Movido por esa misma devoción, indiferente al frío, a menudo recoge en los campos pequeñas flores para hacer con ellas un ramillete y llevarlo delante de una de las tantas capillitas dedicadas a la Virgen y esparcidas por los alrededores del pueblo. Una oración rápida, una mirada llena de amor y después, corriendo, de nuevo, a jugar.
4.. DOPO I, 4; Parola 1, 10 (1930); Andrea GEMMA, Las florecillas de Don Orione , Pequeña Obra de la Divina Providencia, Buenos Aires 2015, 10 (en adelante: GEMMA, Las llorecillas ); cf. Andrés GEMMA, ¡Fuego al mundo! La misión de San Luis Orione , Buenos Aires, Claretiana, 2018, 17 (en adelante: GEMMA, ¡Fuego al mundo! ).
5. Soldado voluntario que militaba en las tropas inspiradas en los ideales del general italiano José Garibaldi. Lucharon durante el siglo XIX para llevar a término el proceso de unificación de Italia.
Capítulo 2
La campanilla
“Cuando era niño, un día vine aquí, a un caminito que aún recuerdo bien, para encontrarme con mi madre que debía volver por este lugar con la carga de leña por la tarde. En aquel tiempo había allí un cerco. Tendría yo ocho o nueve años y estaban conmigo otros niños de mi edad. En un momento dado, hemos visto que sobre el cerco había de esas flores blancas con forma de campanas, esas que popularmente se conocen como campanillas y nos pusimos a cortarlas. También yo corté una, y después, como si estuviese ayudando en la Misa, en el ‘sanctus’, hice instintivamente el movimiento del monaguillo que las hace sonar; y con gran maravilla de mi parte sentí que aquella flor emitía un repiqueteo leve pero sonoro, como si hubiese sido de bronce. No dando crédito a mis oídos, repetí el gesto y de nuevo la flor sonó entre el asombro de mis compañeros que se habían arremolinado en torno a mí y que veían maravillados que las que ellos habían cortado no hacían lo mismo. Acaso el Señor ya desde entonces me quería hacer entender que llegaría a ser sacerdote”.(6)
* * *
Su inclinación a la piedad, su tierna devoción a la Virgen, su espíritu caritativo y de servicio no nos deben engañar. Mamá Carolina que lo conoce bien, vigila y guía con mano firme a aquel hijo más bien inquieto y rebelde.
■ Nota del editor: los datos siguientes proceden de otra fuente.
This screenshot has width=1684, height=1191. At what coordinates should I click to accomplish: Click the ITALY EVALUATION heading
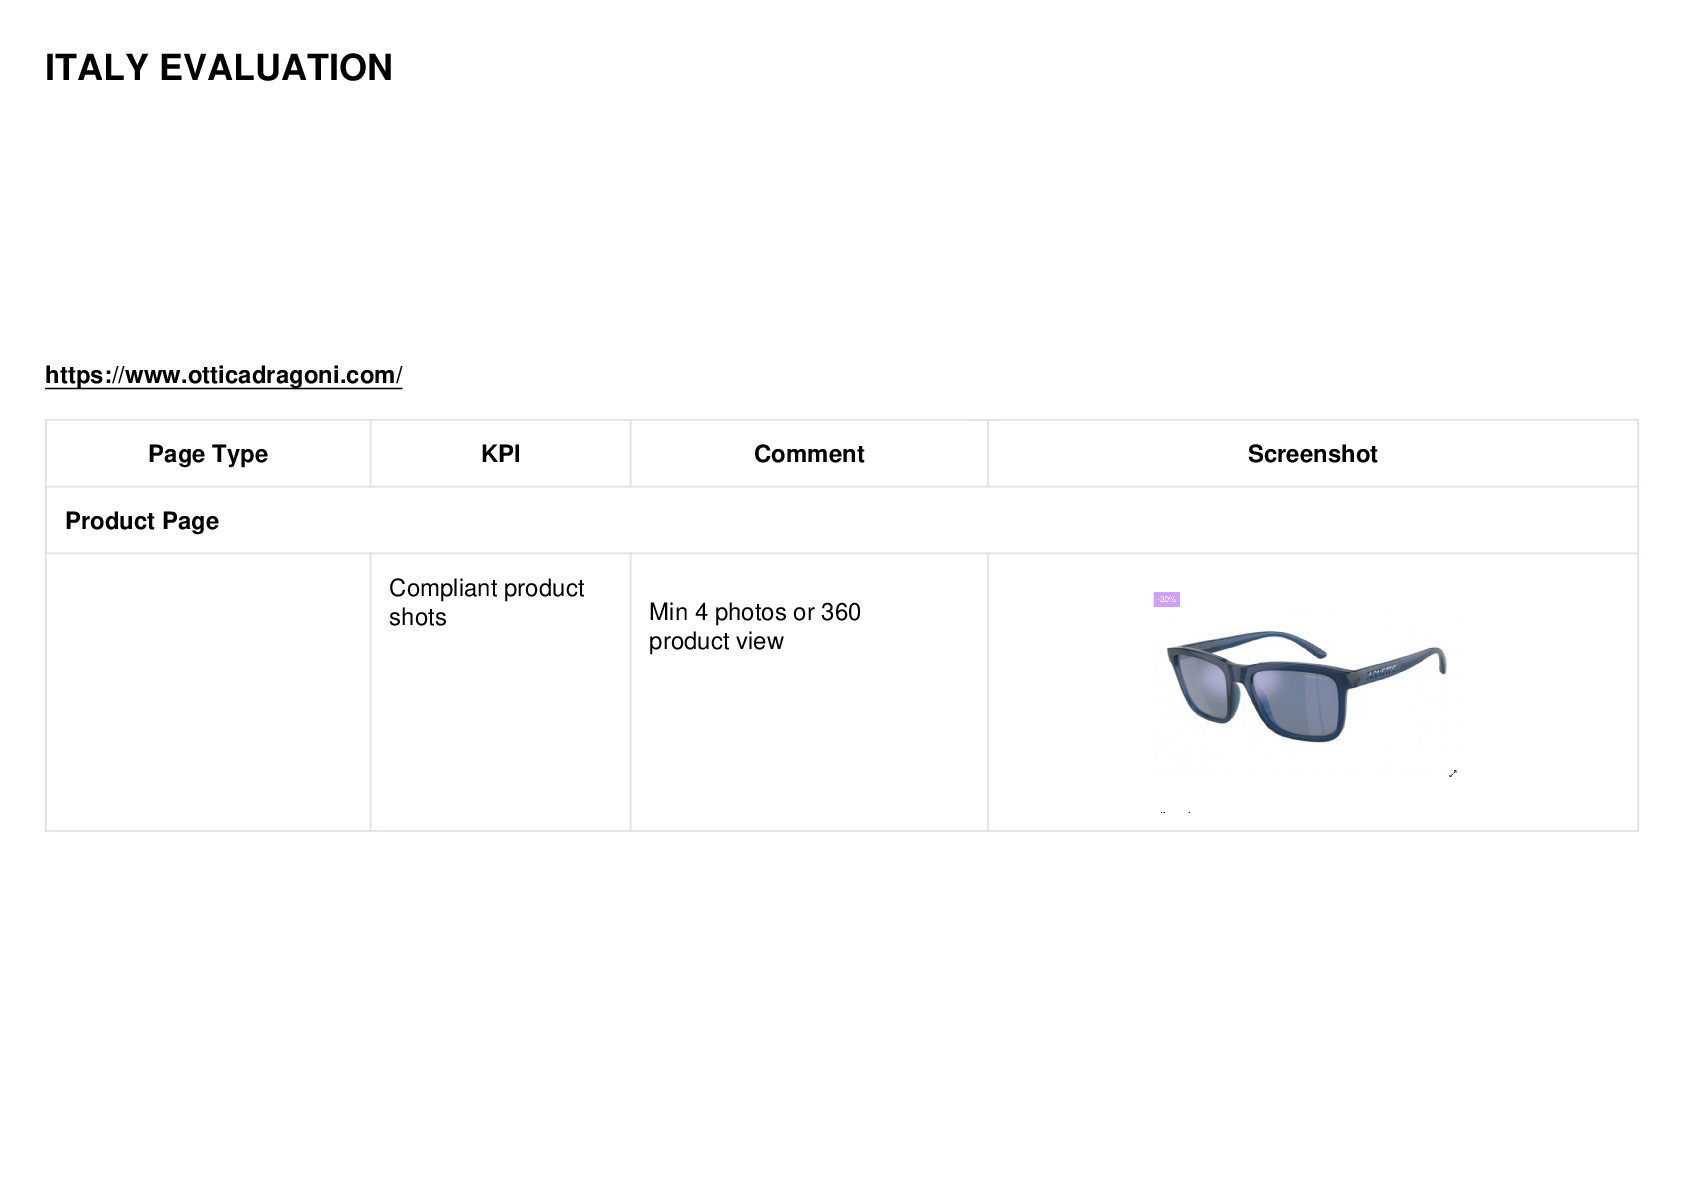point(219,68)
A los seis años empieza a concurrir a la escuela primaria. Sigue con gusto y provecho las lecciones, pero apenas el maestro da la señal del final, el pequeño Luis a la cabeza de sus compañeros, entre empujones y tironeos se abre cancha para salir entre los primeros y correr despreocupadamente por las calles.
Bien pronto sobresale por inteligencia y vivacidad entre sus compañeros. Es un líder nato. Sus compañeros lo siguen con ganas incluso cuando, al final del juego o de cualquier otra original aventura, los invita a entrar en la iglesia para hacer una breve oración, o a rendir homenaje a la Virgen en alguna de los muchas capillitas del campo.